Учитель писал, что хотя он ни разу не был на Западе, он имеет представление о том, как там живут. Он руководствуется обычным здравым смыслом. Где лучше — на Западе или у нас, — вопрос бессмысленный. — Смотря, кому. Смотря, с какой точки зрения. В каждом обществе есть люди, которым живется хорошо, и есть люди, которым живется плохо. Это вздор, будто на Западе все и всегда счастливы, а у нас — несчастны. Это — вздор, будто Запад есть воплощение добра, а мы — зла. Надо понять, что коммунистический социальный строй и западная демократия суть равноправные исторические партнеры. Что из них лучше — это не вопрос для теоретических дискуссий. Это решится в длительной исторической эволюции. Советские люди, посещая Запад, видят изобилие вещей в магазинах. Но они не хотят знать, как люди добывают деньги, чтобы эти вещи покупать. Кроме того, советские люди сравнивают свое положение с положением людей аналогичной социальной категории на Западе.

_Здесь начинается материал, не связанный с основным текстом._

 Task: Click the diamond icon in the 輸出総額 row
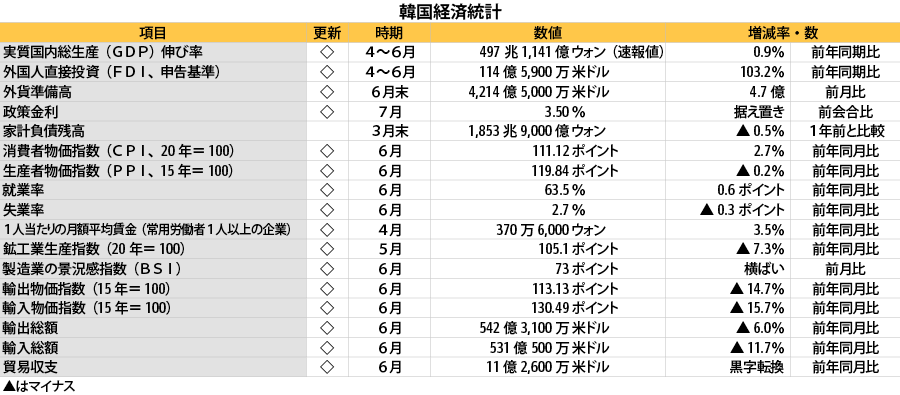pyautogui.click(x=327, y=328)

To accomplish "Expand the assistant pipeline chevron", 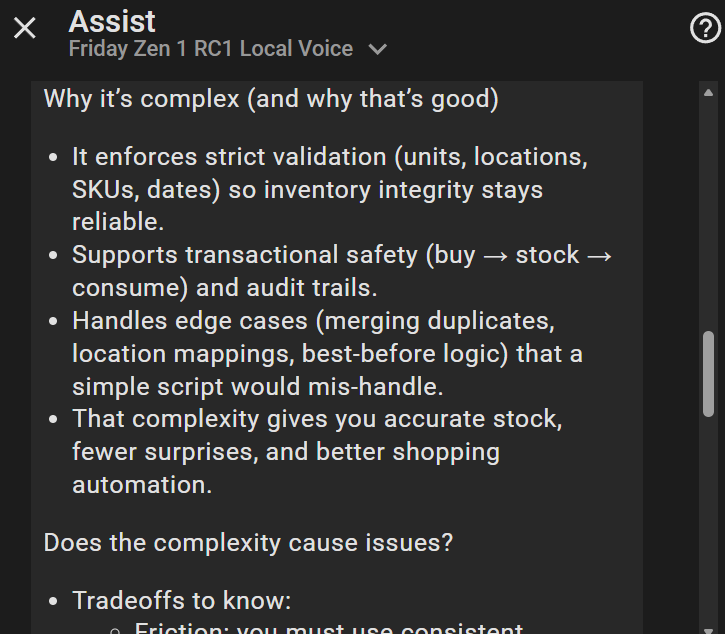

Причем, они обращают внимание лишь на бытовой и материальный аспекты жизни, игнорируя прочие, в частности — условия труда. Им в голову не приходит поставить вопрос: а достигли бы они такого положения, какого они достигли дома, на Западе или если бы у нас был капитализм? Мнение советских людей, выезжающих на Запад, доверия не заслуживает, поскольку они как правило ездят туда обарахляться, и настоящей жизни на Западе не знают. Тем более не заслуживают доверия слова эмигрантов. На Запад уехали далеко не лучшие советские граждане, а главным образом шкурники, проходимцы, искатели более сытой жизни. И нахваливают Запад те из них, кто пристроился к западному пирогу, служа западной пропаганде и секретным службам.